Last Trip to Camp Casey: The Last Weekend

Camp Casey is now winding down, and in a few days it will all be packed up for good.

The last weekend was certainly a big one. I actually ended up going down twice: Friday and Saturday. On Friday, I went down with Bill McElvaney, one of the emeritus pastors of our church. He’d been down the very first weekend, and wanted to get back down again one last time. (I’ll probably post some of Bill’s pictures later…)

The first thing we noticed, of course, was the vastness of Camp Casey II. Good Lord, it was a big tent! Wireless internet…huge food line..tons of tables for folks to site around at. How amazing to see how much it had changed from the first trips we’d both made…when there were, maybe 50-70 folks out at Camp Casey I…

Friday was clearly a day of preparation down there. There was not much scheduled. There was “peacemaker training” in the afternoon, to prepare for the following day. Johnny Wolfe, from the Crawford Peace House/Dallas Peace Center, led the training. We sat in on a little of it, and it seemed like the main goal was to have folks who would be looking out for trouble the following day, but who would be trained to respond in love and non-violence to anything that did happen.

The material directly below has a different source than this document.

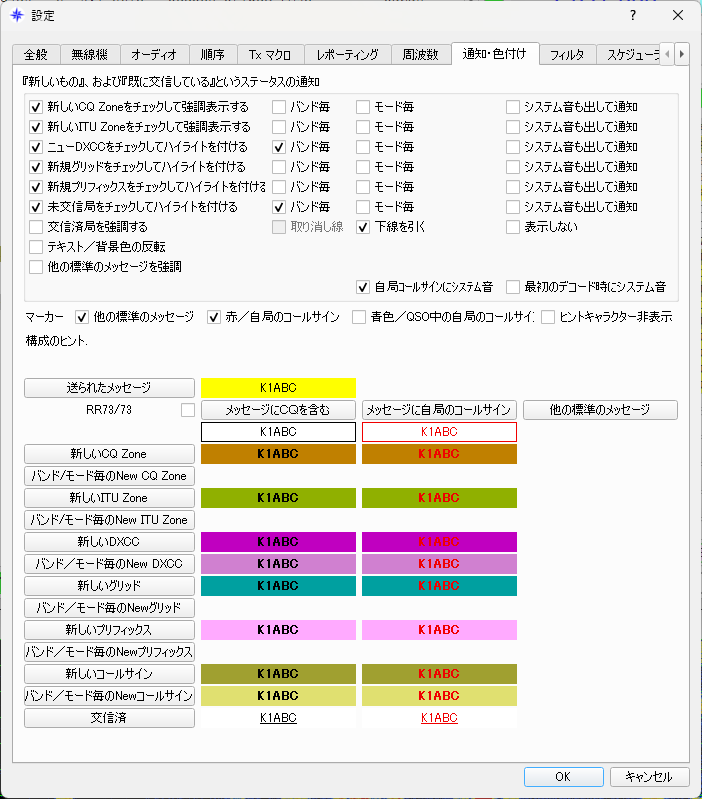
Task: Switch to the 周波数 tab
Action: pyautogui.click(x=414, y=55)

There was a palpable sense of concern out there Friday. Everyone knew the weekend would be big, but nobody knew whether it would be smooth. Everyone knew of the counter-protest groups coming from California and all over, and really no one knew what that would mean…would things go smoothly? With that many new folks, many of whom are angry (on both sides…) would tensions escalate into violence?

Anyway, Ann Wright, the brains of Camp Casey, gave a impassioned plea for restraint and non-violent, peaceful action the next few days.

Bumped into Tom Geddie down there. Tom is a great music critic and lover all all things Texas. He moved from Dallas to East Texas a few years back, and now actually lives just a few miles from my family’s lakehouse out there. Bill, Tom and me had some good conversations.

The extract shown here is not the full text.